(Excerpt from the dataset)
# # #

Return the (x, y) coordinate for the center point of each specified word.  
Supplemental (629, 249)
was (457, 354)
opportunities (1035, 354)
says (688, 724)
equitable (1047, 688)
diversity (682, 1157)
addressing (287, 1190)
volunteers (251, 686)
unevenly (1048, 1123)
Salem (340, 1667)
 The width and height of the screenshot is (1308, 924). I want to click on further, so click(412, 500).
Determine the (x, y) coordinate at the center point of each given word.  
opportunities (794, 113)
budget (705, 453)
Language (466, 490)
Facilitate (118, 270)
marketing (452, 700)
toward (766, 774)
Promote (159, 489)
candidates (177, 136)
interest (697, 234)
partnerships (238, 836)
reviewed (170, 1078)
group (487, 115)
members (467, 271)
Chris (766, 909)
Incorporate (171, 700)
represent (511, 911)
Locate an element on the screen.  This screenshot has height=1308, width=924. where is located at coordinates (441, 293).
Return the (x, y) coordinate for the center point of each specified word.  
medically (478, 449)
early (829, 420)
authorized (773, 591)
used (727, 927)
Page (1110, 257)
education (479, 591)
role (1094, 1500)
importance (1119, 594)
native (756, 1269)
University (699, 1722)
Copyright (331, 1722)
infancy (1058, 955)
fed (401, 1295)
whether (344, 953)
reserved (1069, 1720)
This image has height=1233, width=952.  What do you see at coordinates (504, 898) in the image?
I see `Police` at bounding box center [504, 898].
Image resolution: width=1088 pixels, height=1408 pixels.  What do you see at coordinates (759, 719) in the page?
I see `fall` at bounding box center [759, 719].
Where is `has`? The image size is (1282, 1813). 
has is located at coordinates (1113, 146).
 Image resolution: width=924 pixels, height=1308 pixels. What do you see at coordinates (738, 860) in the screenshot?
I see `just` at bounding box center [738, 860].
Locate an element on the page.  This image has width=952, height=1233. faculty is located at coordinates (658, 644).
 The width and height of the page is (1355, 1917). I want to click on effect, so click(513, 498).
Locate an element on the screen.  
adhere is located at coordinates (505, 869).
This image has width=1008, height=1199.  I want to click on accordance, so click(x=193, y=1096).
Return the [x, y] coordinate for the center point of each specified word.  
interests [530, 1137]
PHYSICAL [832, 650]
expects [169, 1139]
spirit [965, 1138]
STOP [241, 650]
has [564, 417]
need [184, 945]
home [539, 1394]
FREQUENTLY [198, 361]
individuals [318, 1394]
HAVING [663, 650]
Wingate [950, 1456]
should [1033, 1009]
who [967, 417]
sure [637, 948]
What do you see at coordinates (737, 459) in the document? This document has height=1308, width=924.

# # #

## Instruction
Could you convert the entries, starting at the line that contains "PHYSICAL [832, 650]" and ending at the last line of the entries, into a JSON list of strings with one string per line and any blank lines left out?

## Answer to the task
[
  "PHYSICAL [832, 650]",
  "expects [169, 1139]",
  "spirit [965, 1138]",
  "STOP [241, 650]",
  "has [564, 417]",
  "need [184, 945]",
  "home [539, 1394]",
  "FREQUENTLY [198, 361]",
  "individuals [318, 1394]",
  "HAVING [663, 650]",
  "Wingate [950, 1456]",
  "should [1033, 1009]",
  "who [967, 417]",
  "sure [637, 948]",
  "What do you see at coordinates (737, 459) in the document? This document has height=1308, width=924."
]